BACKGROUND:  The emergence of infections by the novel avian influenza A(H7N9) virus has posed a threat to human health. Cross-immunity between A(H7N9) and other heterosubtypic influenza viruses affected by antigenicity-dependent substitutions needs to be investigated. METHODS:  We investigated the cellular and humoral immune responses against A(H7N9) and 2009 pandemic influenza A(H1N1) virus (A[H1N1]pdm09), by serological and T-cell-specific assays, in a healthy population. The molecular bases of the cellular and humoral antigenic variability of A(H7N9) were illuminated by structural determination. RESULTS:  We not only found that antibodies against A(H7N9) were lacking in the studied population, but also revealed that both CD4+ and CD8+ T cells that cross-reacted with A(H7N9) were at significantly lower levels than those against the A(H1N1)pdm09 peptides with substitutions.

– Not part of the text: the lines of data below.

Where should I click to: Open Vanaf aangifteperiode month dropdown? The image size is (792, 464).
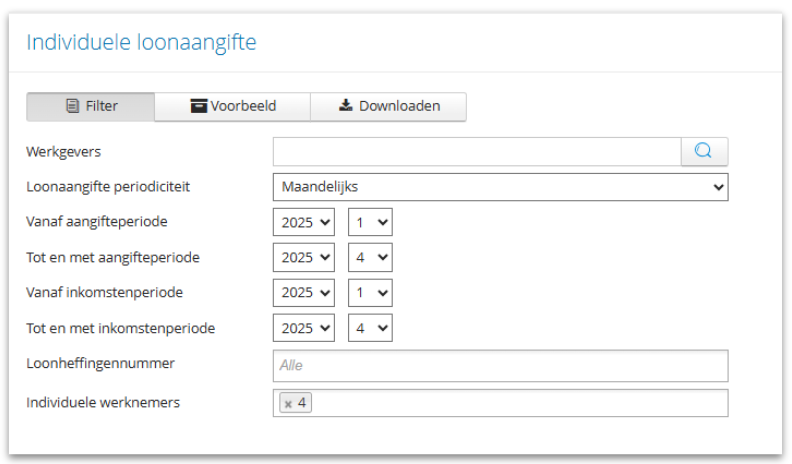click(x=369, y=222)
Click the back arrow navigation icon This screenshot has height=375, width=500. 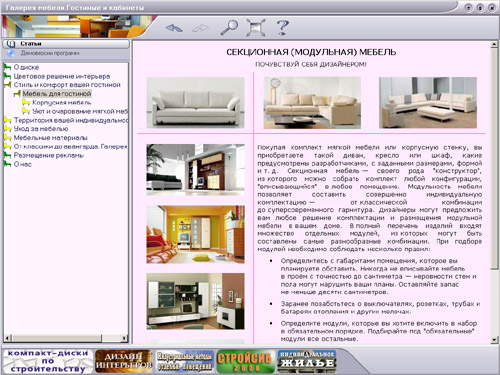(x=174, y=28)
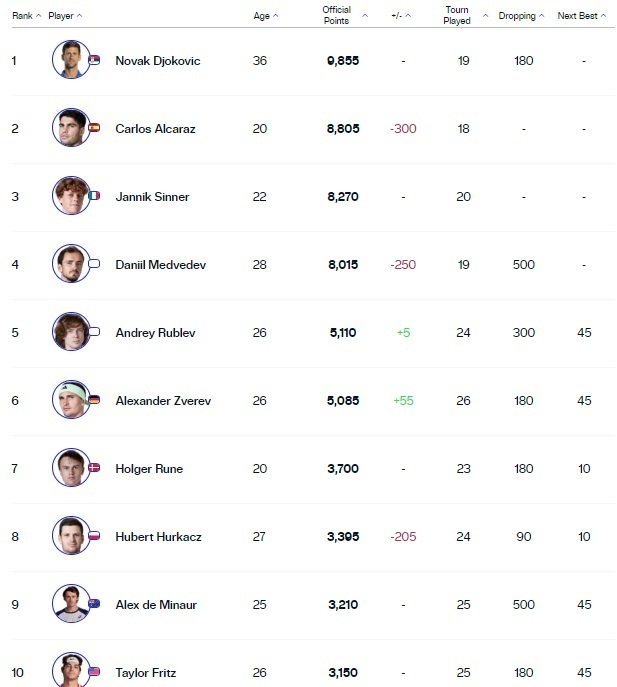Click Novak Djokovic's profile photo

70,60
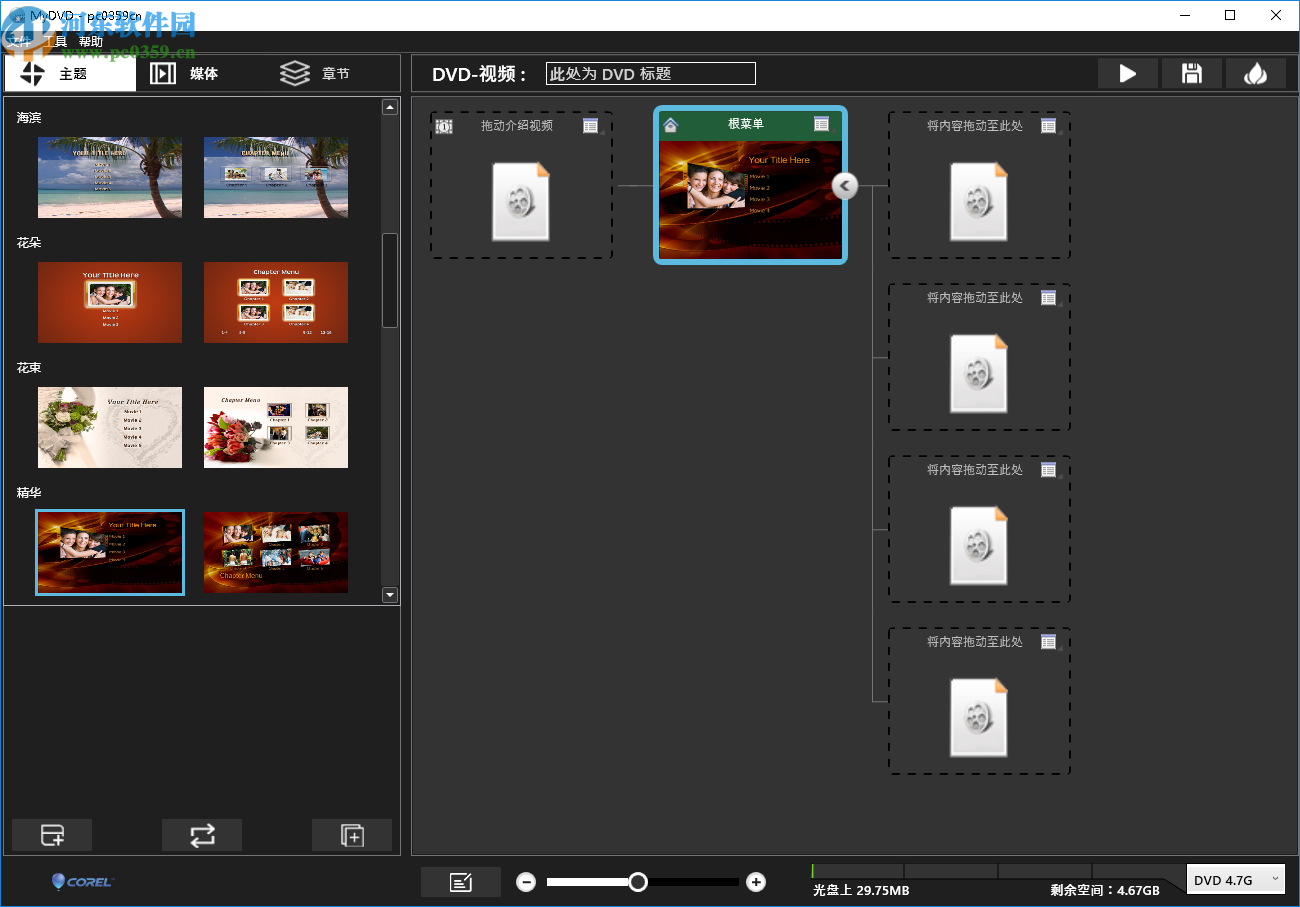Collapse the 根菜单 node using its left chevron
Viewport: 1300px width, 907px height.
(x=844, y=186)
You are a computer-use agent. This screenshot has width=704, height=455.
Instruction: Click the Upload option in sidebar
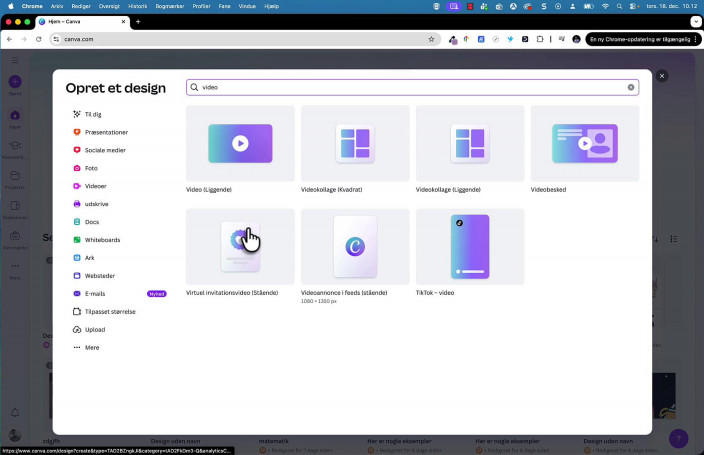[94, 329]
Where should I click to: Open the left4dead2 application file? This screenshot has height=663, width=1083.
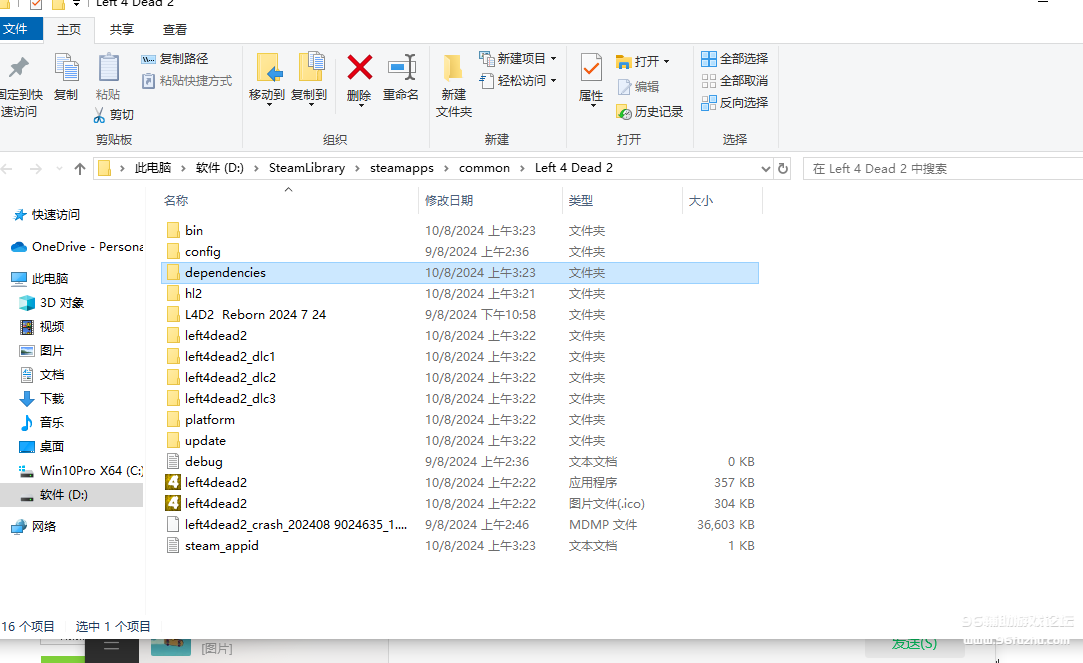point(216,482)
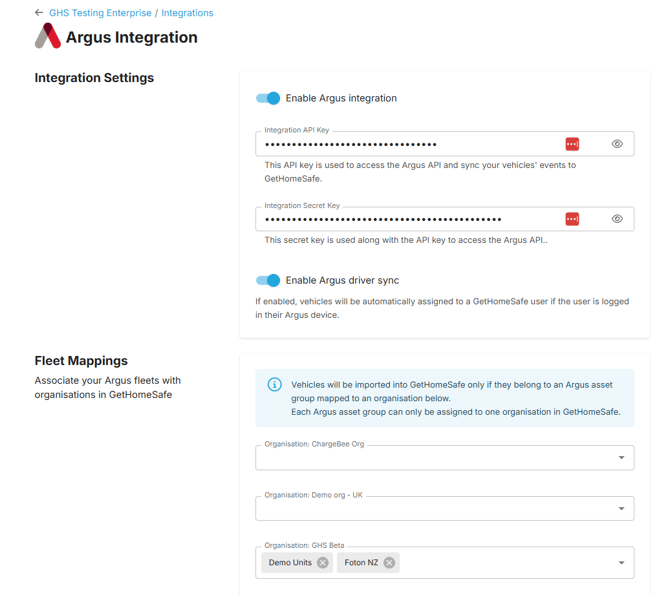
Task: Click the Argus logo icon
Action: [48, 37]
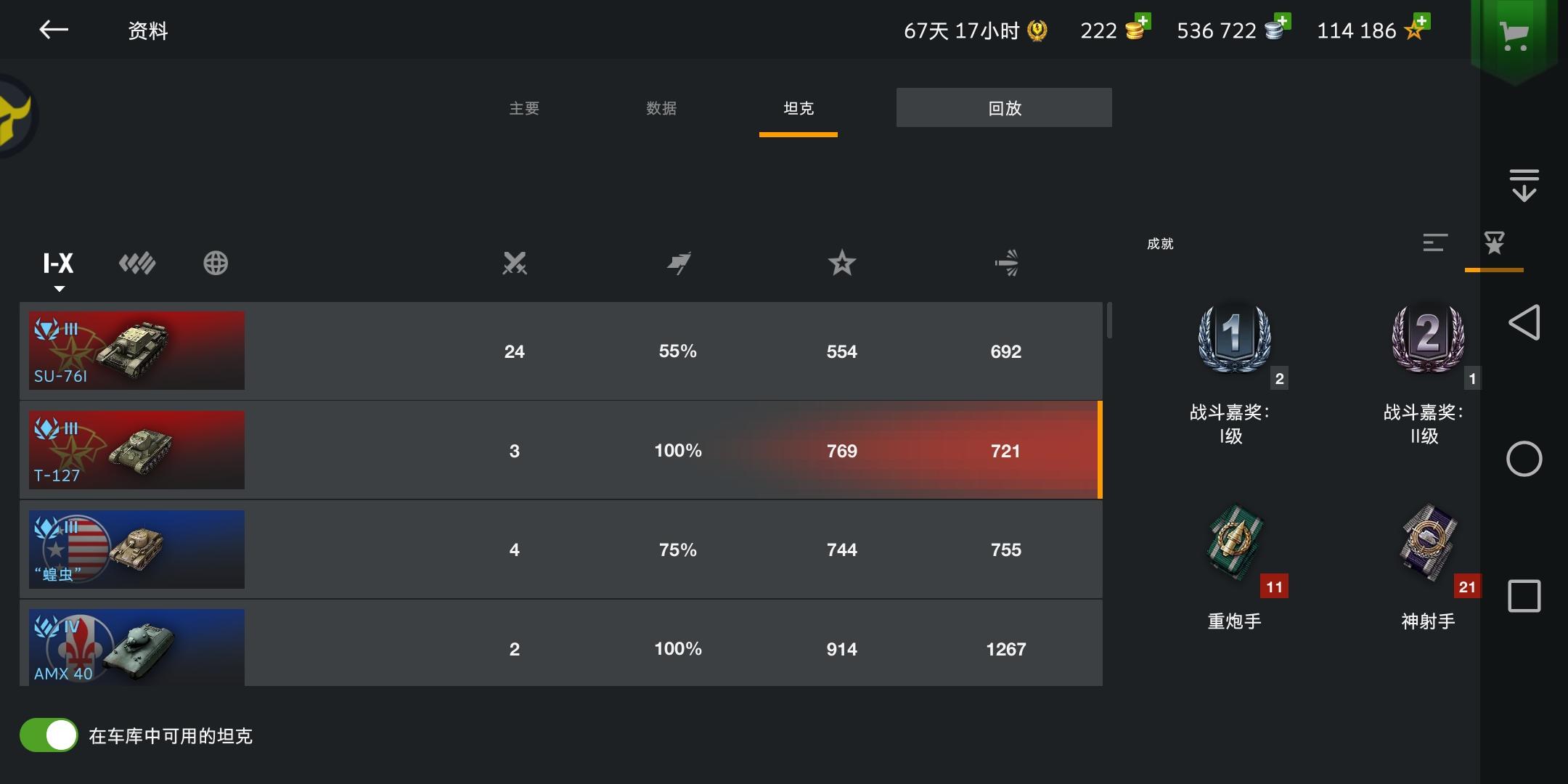1568x784 pixels.
Task: Sort by battles crossed-swords icon
Action: click(515, 263)
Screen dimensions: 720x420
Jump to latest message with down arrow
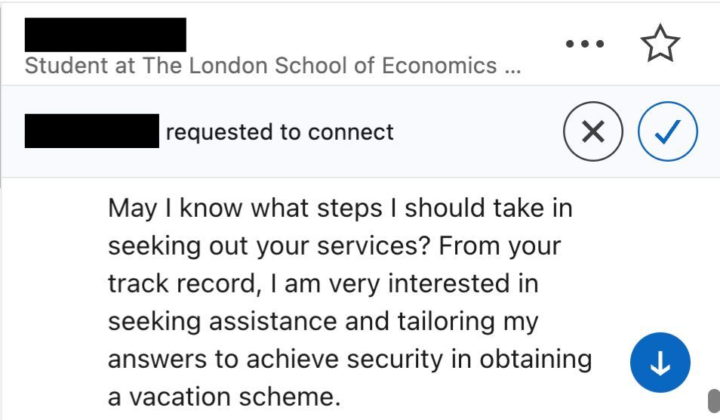click(659, 364)
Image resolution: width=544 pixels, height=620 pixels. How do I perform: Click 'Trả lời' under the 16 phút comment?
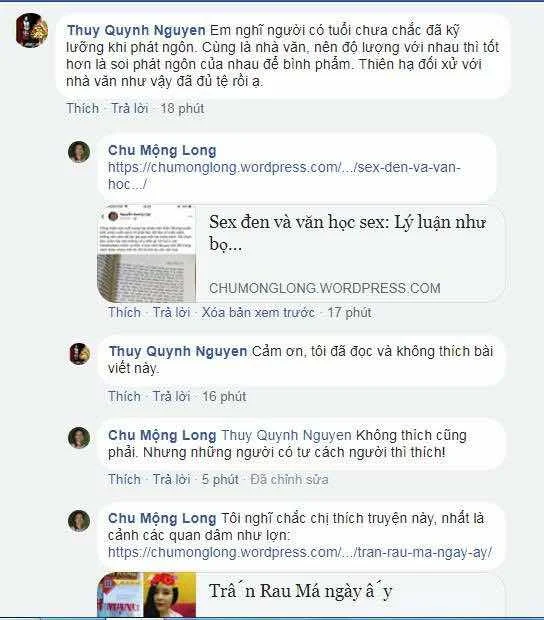pyautogui.click(x=171, y=397)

Moreover, individual peptides for A(H7N9) with low cross-reactivity were identified. Structural determination indicated that substitutions within these peptides influence the antigenic variability of A(H7N9) through both major histocompatibility complex (MHC) binding and T-cell receptor docking. CONCLUSIONS:  The impact of antigenicity-dependent substitutions on cross-reactivity of T-cell immunity against the novel influenza virus A(H7N9) in the healthy population benefits the understanding of immune evasion of influenza viruses and provides a useful reference for universal vaccine development.